** Opening DATASET ENTRIES block **

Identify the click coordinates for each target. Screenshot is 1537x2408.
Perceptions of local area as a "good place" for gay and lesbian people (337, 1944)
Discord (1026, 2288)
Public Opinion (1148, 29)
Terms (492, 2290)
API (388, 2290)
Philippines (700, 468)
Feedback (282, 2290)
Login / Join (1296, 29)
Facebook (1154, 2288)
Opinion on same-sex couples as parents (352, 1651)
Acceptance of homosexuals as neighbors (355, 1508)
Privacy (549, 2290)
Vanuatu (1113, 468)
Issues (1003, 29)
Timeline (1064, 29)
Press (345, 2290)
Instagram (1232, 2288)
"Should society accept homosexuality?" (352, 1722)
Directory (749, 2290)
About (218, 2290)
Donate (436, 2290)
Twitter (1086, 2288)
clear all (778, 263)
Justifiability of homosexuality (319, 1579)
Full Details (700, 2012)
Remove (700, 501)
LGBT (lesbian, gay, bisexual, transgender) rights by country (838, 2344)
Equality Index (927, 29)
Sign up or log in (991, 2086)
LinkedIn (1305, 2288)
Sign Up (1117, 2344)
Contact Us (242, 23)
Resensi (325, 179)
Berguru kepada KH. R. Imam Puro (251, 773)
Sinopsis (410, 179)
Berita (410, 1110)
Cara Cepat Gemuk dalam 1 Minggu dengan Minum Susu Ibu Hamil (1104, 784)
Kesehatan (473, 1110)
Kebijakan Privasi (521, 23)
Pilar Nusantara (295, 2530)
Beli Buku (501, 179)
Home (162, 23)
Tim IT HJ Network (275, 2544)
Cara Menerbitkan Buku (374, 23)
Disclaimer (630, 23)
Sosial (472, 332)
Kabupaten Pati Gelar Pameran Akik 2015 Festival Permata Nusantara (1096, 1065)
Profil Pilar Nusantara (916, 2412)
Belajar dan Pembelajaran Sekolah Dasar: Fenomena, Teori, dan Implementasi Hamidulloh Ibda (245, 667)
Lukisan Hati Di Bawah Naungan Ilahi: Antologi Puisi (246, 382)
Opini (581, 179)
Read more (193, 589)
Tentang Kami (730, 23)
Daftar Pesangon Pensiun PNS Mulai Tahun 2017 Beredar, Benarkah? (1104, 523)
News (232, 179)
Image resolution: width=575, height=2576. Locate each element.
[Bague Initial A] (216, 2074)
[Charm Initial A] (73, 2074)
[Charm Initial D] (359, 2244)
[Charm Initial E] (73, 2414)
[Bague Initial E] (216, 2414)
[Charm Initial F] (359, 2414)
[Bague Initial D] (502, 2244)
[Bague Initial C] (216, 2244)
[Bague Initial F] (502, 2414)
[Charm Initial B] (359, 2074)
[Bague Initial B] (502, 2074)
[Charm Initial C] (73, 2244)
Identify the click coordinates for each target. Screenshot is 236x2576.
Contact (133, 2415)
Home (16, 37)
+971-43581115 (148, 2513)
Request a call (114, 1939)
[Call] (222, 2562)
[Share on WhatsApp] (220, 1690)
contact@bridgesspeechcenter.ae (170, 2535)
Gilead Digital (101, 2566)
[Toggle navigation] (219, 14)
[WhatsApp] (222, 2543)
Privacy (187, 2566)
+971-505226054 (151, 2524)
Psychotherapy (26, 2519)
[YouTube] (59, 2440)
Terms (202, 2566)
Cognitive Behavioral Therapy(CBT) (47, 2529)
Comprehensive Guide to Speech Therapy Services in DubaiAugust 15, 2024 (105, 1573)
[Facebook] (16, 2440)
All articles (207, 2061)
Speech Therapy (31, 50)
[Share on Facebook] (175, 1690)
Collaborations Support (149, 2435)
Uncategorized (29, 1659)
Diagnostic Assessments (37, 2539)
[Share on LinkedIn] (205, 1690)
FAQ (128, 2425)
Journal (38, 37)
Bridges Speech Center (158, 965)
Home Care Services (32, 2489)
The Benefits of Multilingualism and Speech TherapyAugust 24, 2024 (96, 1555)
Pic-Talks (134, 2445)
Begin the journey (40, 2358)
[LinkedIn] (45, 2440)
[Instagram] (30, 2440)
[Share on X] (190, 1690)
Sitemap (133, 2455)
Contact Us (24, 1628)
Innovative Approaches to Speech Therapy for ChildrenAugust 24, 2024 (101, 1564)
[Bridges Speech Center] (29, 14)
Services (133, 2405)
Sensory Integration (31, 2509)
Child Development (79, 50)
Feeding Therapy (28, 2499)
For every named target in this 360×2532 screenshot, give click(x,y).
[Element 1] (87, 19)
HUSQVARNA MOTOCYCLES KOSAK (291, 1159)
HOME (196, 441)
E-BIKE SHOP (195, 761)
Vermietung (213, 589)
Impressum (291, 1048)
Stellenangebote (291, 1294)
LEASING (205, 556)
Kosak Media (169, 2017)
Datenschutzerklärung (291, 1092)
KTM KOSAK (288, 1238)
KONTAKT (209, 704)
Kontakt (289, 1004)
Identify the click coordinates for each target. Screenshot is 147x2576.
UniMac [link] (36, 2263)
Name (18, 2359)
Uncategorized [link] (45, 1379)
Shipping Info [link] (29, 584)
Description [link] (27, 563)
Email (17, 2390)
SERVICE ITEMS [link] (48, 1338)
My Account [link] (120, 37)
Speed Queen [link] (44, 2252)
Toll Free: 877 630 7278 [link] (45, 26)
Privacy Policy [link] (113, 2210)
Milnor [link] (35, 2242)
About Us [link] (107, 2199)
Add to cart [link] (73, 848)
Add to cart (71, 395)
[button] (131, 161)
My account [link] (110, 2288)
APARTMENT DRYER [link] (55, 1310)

** Closing DATASET ENTRIES block **

### INSTRUCTIONS TO FOLLOW
Return the span of lines in the data above that opens at the line with "Philippines (700, 468)" and closes at the line with "Equality Index (927, 29)", exactly, ends included, nothing else.

### ANSWER TO THIS TASK
Philippines (700, 468)
Feedback (282, 2290)
Login / Join (1296, 29)
Facebook (1154, 2288)
Opinion on same-sex couples as parents (352, 1651)
Acceptance of homosexuals as neighbors (355, 1508)
Privacy (549, 2290)
Vanuatu (1113, 468)
Issues (1003, 29)
Timeline (1064, 29)
Press (345, 2290)
Instagram (1232, 2288)
"Should society accept homosexuality?" (352, 1722)
Directory (749, 2290)
About (218, 2290)
Donate (436, 2290)
Twitter (1086, 2288)
clear all (778, 263)
Justifiability of homosexuality (319, 1579)
Full Details (700, 2012)
Remove (700, 501)
LGBT (lesbian, gay, bisexual, transgender) rights by country (838, 2344)
Equality Index (927, 29)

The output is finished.